Additionally, the SLD major leads to Initial Certification as a Teacher of Students with Speech and Language Disability (TSSLD) in New York State, Grantham noted.
“Several students take part in offering speech improvement groups in the community, such as in public schools,” Emm said. “That’s not a part of the clinic but an example of what we do in the community.
|Two College seniors enrolled in Communication Disorders and Sciences Department programs, Sara Krukowski, left, and Leah Kadlecik, work with a boy in a therapy room that features an observation chamber concealed behind a mirrored window.|
“Whether they are providing services in-house or out in the community, they are always supervised by a licensed speech pathologist,” she said.
Typically there are 240 speech screenings in the community per year, usually with preschools and Head Start, Emm said.
The center has served the local community since 1968, originally from the basement of what was then the new Fine Arts Building on campus and is now the Dowd Center.

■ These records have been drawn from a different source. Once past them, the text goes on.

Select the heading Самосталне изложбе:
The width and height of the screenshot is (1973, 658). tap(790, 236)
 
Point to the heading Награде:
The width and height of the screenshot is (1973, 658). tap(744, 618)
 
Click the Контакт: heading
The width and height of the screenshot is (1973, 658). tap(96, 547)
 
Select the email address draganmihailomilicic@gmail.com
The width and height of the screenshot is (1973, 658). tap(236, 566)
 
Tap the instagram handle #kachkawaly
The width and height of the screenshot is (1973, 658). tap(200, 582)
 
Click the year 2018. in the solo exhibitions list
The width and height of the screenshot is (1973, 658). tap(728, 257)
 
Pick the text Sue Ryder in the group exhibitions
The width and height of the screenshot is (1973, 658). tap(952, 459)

In 1960, the College acquired a stately Victorian-era mansion as the James M. McDonald Infirmary, according to the Cortland College: An Illustrated History, by Emeritus Professor of History Leonard F. Ralston.

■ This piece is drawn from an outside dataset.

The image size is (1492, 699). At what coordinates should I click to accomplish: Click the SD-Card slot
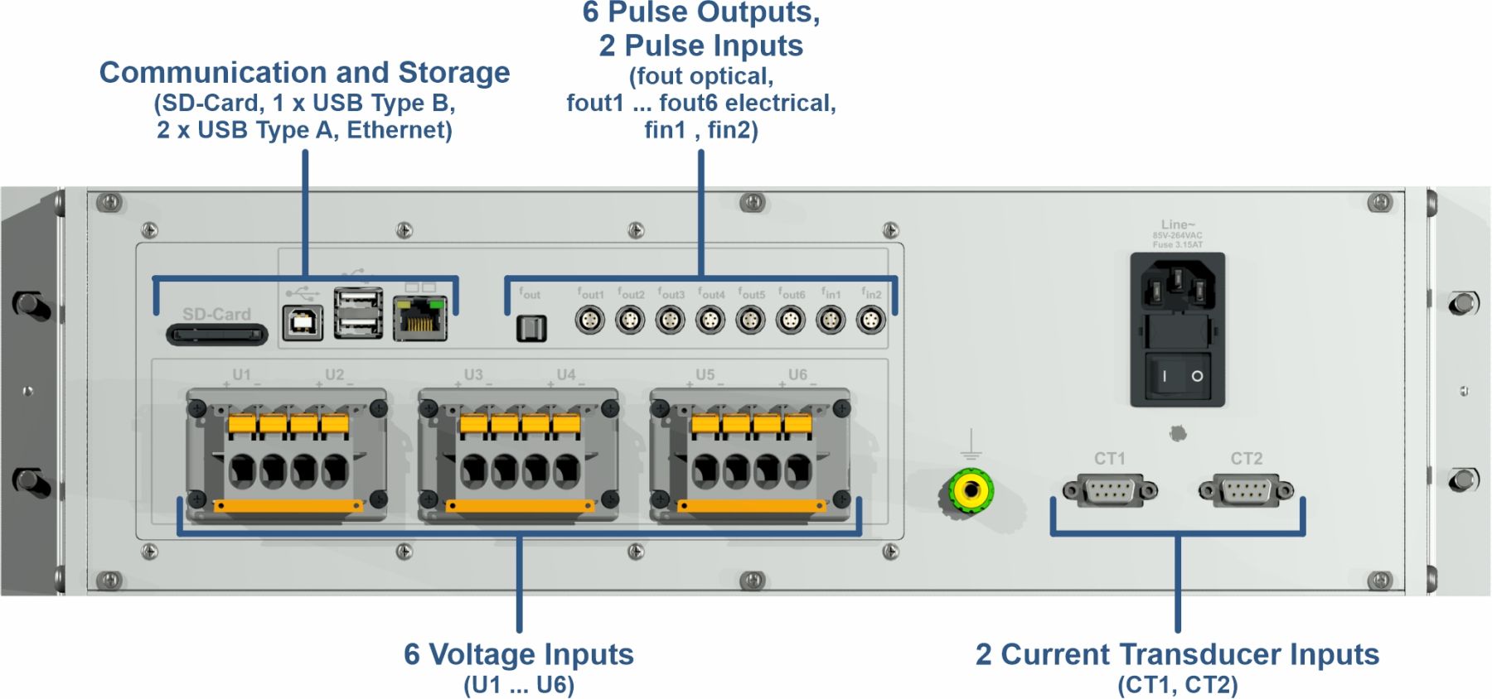(x=217, y=335)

The infirmary moved to a campus facility in the mid-1960s, making way for the clinic.
Raymond Howard Hackworth was hired in 1968 to chair what was then called the Speech and Theatre Arts Department, Hackworth wrote in a 2007 letter to Grantham. He had been charged with establishing a state-certified academic program of speech pathology at SUNY Cortland.
“The program resided, with a deserved level of autonomy, within the department of Speech and Theatre Arts, existing as a ‘compartment within a department,’” Hackworth describes.
In 1975, Hackworth was permitted to make use of the empty McDonald building for a clinic, and obtained state funding for the modest remodeling necessary to open what he described as a “magnificent” clinic. As the eventual department chair, Hackworth hired a succession of clinical supervisors during his 10-year term of administration, starting with Judith Kelemen in 1970, an educator and associate director who made great strides with the program before her untimely death after three years.